Q: DDP vs DataParallel — why always use DDP? A: DataParallel uses a single Python process with a parameter server on GPU0, creating a bottleneck. DDP uses one process per GPU with NCCL all-reduce — no bottleneck, near-linear scaling.

Q: What is the communication complexity of all-reduce for N GPUs with model size M? A: Ring-all-reduce: $2(N-1)/N \cdot M$ data transferred per GPU. For large $N$, approaches $2M$ per GPU regardless of $N$ — bandwidth efficient.

Q: Gradient accumulation vs larger batch — are they truly equivalent? A: Mathematically yes (if you scale LR accordingly). Practically, there are differences: (1) BatchNorm statistics use the mini-batch, not the effective batch. (2) Data order differs slightly. (3) It's slower per sample. Use it when memory limits batch size.

Q: What is find_unused_parameters=True in DDP and when do you need it? A: When some model parameters don't receive gradients in every forward pass (e.g., conditional branches), DDP's gradient sync would hang waiting for them. This flag detects and skips unused parameters. It adds overhead — only use when needed.


Run

# Single GPU:
python solution.py

# Multi-GPU with torchrun:
torchrun --nproc_per_node=4 solution.py

# Outputs saved to outputs/

_ _ _ _ _ _ _

- [Jobs]:
#1 Using the distributed training notes, answer each question briefly:
(a) What does DataParallel place on GPU0?
(b) For large N, how much data per GPU does ring-all-reduce transfer?
(c) What command runs the solution on multiple GPUs?
#2 From the distributed training notes, list every practical difference given between gradient accumulation and a larger batch.
#3 Reproduce everything in the distributed training notes from "Q: What is the" down to "use when needed.".

- [Information supplied]:
_ _ _ _ _ _ _

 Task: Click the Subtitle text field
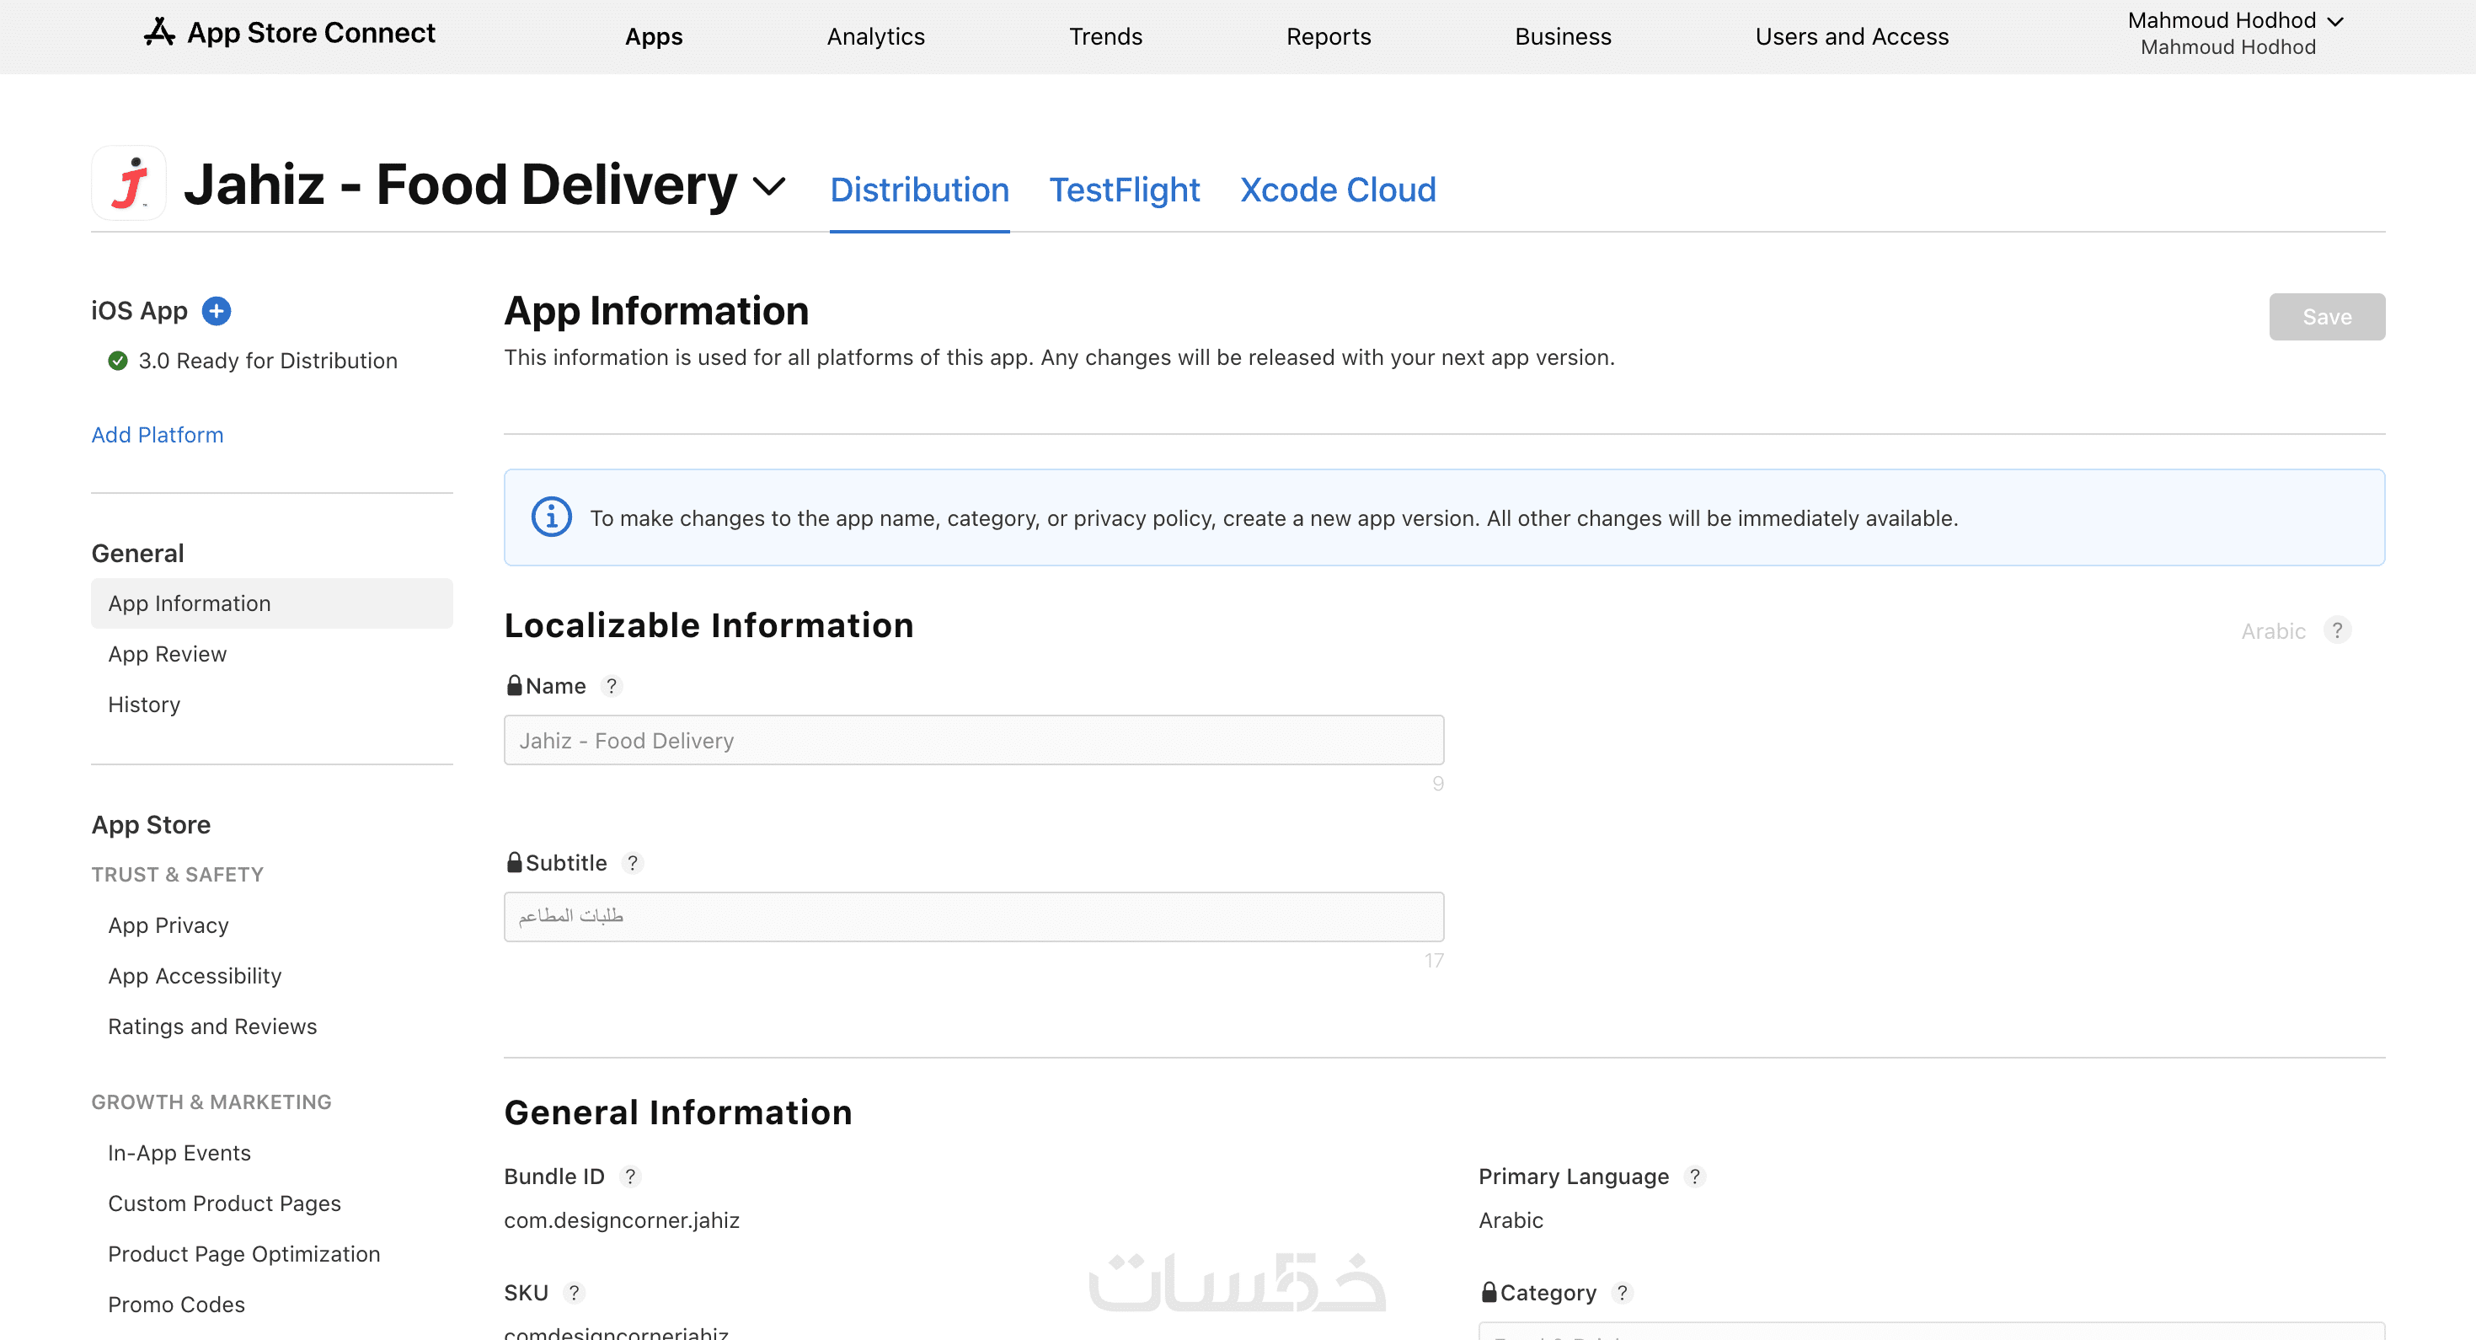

_ _ _ _ _ _ _

- [Solutions per task]:
#1
(a) A parameter server.
(b) About 2M per GPU, regardless of N.
(c) torchrun --nproc_per_node=4 solution.py

#2
- BatchNorm statistics use the mini-batch, not the effective batch.
- Data order differs slightly.
- It's slower per sample.

#3
Q: What is the communication complexity of all-reduce for N GPUs with model size M? A: Ring-all-reduce: $2(N-1)/N \cdot M$ data transferred per GPU. For large $N$, approaches $2M$ per GPU regardless of $N$ — bandwidth efficient.

Q: Gradient accumulation vs larger batch — are they truly equivalent? A: Mathematically yes (if you scale LR accordingly). Practically, there are differences: (1) BatchNorm statistics use the mini-batch, not the effective batch. (2) Data order differs slightly. (3) It's slower per sample. Use it when memory limits batch size.

Q: What is find_unused_parameters=True in DDP and when do you need it? A: When some model parameters don't receive gradients in every forward pass (e.g., conditional branches), DDP's gradient sync would hang waiting for them. This flag detects and skips unused parameters. It adds overhead — only use when needed.